◆ Short exercise ◆
Starting at the beginning of the material and ending with the line that contains "Action: point(822,455)", write those lines out again with "pencil" changed to "pen" and everything else left as it is.

Word and element location data
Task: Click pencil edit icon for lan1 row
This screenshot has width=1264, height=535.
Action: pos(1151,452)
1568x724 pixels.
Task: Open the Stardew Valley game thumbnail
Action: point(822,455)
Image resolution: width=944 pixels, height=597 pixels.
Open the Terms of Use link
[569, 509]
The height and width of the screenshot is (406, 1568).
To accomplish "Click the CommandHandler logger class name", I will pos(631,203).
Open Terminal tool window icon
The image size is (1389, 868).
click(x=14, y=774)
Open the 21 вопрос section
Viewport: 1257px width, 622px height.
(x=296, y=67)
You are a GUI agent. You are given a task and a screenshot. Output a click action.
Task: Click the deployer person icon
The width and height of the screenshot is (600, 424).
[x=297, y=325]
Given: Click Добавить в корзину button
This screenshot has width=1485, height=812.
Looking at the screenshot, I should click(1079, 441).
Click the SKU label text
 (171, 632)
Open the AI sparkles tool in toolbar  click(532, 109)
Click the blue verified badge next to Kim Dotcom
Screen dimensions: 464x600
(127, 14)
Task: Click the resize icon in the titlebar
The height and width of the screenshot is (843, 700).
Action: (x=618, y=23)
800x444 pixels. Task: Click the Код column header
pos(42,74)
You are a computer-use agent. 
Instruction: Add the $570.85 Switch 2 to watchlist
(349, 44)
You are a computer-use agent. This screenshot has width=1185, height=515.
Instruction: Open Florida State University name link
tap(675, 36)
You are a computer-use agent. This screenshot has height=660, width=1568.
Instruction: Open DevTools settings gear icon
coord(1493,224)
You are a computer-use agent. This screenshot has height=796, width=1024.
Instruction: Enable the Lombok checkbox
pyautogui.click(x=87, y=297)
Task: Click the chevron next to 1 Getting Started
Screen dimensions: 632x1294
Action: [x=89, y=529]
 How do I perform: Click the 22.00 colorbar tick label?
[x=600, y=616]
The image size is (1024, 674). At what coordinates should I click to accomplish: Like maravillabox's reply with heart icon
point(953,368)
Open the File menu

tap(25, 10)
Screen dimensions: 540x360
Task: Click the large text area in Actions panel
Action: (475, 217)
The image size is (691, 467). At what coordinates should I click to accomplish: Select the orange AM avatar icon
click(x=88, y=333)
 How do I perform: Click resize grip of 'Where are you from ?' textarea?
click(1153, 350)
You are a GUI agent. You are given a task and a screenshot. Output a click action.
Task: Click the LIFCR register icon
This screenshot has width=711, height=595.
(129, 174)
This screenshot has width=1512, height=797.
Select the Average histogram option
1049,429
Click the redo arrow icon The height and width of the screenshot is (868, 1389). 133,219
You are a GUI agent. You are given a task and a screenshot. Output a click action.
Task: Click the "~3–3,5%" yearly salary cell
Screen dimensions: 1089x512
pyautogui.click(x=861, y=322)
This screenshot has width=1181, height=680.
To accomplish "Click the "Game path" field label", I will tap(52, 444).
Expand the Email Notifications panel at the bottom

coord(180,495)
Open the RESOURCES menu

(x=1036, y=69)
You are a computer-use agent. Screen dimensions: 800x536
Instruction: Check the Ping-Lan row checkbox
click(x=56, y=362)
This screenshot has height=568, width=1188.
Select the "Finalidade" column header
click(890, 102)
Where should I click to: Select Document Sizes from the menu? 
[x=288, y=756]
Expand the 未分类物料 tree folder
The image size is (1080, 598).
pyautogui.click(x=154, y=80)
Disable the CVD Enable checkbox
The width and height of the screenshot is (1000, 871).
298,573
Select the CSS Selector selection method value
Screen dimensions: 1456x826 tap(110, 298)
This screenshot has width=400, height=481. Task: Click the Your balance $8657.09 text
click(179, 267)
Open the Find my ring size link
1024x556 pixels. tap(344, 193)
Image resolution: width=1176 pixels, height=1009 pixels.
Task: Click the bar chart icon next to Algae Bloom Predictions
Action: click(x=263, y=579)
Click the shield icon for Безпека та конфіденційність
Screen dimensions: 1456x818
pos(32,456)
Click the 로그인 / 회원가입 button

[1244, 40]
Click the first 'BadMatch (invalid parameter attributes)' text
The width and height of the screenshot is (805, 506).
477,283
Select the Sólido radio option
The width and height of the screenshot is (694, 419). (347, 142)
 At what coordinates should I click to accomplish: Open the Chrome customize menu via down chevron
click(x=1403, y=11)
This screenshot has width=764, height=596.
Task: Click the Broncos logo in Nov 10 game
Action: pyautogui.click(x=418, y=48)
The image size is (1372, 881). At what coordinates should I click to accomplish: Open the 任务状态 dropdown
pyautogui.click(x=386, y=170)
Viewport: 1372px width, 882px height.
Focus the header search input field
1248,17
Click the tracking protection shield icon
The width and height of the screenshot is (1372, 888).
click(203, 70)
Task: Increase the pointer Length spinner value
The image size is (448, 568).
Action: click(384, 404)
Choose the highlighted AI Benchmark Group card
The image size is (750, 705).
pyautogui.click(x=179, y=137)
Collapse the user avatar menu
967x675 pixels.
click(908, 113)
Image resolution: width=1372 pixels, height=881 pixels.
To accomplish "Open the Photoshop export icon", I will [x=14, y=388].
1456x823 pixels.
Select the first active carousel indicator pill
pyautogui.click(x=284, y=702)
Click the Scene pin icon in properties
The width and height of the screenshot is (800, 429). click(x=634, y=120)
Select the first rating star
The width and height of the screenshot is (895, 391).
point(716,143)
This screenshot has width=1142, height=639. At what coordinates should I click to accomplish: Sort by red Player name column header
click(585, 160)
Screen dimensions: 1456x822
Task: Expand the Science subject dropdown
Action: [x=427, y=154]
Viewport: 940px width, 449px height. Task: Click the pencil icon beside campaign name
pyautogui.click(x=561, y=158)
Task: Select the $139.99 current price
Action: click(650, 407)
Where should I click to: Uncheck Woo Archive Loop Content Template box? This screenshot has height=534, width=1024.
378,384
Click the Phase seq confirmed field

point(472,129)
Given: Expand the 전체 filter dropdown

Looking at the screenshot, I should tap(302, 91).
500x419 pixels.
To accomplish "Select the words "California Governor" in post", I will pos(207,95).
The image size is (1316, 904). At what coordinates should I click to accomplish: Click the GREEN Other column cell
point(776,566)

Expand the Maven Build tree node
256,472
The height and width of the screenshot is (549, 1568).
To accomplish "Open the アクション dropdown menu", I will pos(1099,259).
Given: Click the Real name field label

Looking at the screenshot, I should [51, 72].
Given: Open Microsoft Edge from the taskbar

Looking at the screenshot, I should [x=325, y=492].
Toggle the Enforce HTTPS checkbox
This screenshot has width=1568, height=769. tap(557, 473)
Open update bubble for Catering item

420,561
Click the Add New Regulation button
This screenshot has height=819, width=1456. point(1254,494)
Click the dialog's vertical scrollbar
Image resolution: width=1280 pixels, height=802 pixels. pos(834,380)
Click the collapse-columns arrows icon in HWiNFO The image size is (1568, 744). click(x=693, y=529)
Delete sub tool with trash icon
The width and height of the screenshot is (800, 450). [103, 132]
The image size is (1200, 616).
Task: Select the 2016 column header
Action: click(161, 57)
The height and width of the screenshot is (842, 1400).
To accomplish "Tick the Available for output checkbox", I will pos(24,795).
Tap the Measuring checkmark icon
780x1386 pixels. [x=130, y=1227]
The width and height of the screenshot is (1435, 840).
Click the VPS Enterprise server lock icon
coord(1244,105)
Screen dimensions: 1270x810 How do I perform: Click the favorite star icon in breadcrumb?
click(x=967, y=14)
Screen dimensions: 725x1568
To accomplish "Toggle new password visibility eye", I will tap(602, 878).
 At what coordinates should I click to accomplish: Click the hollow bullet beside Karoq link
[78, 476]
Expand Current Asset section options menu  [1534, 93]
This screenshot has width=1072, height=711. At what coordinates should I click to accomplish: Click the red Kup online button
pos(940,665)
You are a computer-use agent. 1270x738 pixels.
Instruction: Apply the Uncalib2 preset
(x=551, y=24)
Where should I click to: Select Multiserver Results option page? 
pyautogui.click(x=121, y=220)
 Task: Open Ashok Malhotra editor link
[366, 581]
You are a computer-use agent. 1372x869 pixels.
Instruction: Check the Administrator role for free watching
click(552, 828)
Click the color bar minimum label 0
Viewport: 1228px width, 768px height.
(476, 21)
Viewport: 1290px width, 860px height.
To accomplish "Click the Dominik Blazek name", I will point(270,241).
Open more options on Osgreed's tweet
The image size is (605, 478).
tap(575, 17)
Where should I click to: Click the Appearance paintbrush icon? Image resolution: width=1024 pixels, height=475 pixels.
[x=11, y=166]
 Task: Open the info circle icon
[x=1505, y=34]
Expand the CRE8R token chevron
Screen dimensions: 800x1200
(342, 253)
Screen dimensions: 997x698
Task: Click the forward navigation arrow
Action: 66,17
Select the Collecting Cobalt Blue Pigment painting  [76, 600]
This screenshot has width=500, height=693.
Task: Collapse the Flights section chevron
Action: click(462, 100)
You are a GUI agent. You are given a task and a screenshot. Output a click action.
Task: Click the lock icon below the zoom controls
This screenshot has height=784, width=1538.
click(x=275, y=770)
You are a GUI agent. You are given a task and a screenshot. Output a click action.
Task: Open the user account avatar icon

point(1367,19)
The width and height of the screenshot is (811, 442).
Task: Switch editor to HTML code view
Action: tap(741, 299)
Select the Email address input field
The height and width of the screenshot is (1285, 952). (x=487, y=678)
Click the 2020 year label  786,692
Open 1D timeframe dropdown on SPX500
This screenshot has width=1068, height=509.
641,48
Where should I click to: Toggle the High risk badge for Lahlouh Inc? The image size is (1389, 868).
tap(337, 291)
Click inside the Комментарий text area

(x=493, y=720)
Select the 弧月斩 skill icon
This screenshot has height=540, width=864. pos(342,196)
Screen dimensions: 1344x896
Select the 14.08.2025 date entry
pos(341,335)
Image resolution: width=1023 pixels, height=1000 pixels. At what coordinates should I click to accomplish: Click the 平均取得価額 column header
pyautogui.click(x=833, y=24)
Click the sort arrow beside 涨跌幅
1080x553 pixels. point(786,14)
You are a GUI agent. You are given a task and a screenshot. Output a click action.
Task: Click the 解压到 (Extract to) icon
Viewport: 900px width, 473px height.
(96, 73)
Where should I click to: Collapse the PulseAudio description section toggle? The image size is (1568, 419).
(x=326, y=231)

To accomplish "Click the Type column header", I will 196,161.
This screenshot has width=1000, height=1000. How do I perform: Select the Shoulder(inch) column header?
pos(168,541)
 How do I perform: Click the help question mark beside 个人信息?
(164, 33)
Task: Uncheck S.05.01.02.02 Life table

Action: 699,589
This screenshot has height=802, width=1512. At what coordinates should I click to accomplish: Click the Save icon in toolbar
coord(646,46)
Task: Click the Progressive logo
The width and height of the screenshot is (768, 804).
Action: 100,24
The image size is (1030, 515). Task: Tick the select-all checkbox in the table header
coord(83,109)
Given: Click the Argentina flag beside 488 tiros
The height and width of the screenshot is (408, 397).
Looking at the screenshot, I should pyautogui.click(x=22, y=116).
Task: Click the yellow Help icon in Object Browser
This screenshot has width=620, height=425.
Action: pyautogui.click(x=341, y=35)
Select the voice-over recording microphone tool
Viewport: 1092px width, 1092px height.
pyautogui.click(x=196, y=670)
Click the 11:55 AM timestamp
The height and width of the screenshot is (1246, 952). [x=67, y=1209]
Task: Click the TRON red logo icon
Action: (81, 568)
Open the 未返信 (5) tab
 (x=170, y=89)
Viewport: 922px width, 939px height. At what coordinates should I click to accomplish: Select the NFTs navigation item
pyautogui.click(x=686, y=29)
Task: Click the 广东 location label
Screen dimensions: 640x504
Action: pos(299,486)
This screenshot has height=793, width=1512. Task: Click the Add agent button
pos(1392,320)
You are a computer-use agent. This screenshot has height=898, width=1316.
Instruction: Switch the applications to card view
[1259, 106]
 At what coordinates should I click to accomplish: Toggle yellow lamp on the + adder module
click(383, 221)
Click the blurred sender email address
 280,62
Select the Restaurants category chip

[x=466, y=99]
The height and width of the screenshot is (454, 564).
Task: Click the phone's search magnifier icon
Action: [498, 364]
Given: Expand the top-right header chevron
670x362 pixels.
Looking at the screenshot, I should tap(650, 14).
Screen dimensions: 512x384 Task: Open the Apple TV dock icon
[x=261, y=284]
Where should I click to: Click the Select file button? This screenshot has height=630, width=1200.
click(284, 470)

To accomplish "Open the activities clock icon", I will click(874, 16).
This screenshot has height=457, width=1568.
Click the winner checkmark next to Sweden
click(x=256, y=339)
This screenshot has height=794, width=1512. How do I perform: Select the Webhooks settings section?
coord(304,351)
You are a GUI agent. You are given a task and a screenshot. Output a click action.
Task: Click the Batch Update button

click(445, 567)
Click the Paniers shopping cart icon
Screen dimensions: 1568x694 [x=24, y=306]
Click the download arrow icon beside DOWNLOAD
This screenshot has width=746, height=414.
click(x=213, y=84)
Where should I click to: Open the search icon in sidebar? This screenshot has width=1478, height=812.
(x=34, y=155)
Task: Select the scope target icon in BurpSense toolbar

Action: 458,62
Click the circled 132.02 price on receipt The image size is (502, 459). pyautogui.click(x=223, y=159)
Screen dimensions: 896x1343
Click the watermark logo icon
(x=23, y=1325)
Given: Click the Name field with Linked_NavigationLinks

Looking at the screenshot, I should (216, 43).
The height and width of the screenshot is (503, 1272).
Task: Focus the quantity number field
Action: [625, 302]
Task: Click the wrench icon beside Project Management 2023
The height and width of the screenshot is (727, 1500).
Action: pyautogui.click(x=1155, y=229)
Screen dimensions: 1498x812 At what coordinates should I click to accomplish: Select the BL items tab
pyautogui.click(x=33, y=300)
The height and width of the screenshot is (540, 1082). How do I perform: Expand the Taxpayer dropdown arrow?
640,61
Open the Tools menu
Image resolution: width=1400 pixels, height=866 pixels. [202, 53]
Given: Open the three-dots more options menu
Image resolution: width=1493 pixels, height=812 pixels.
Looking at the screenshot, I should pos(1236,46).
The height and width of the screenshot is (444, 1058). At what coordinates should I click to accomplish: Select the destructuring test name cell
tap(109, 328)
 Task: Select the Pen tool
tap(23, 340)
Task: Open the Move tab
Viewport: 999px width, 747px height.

◆ The response ◆
Task: Click pen edit icon for lan1 row
This screenshot has width=1264, height=535.
Action: pos(1151,452)
1568x724 pixels.
Task: Open the Stardew Valley game thumbnail
Action: point(822,455)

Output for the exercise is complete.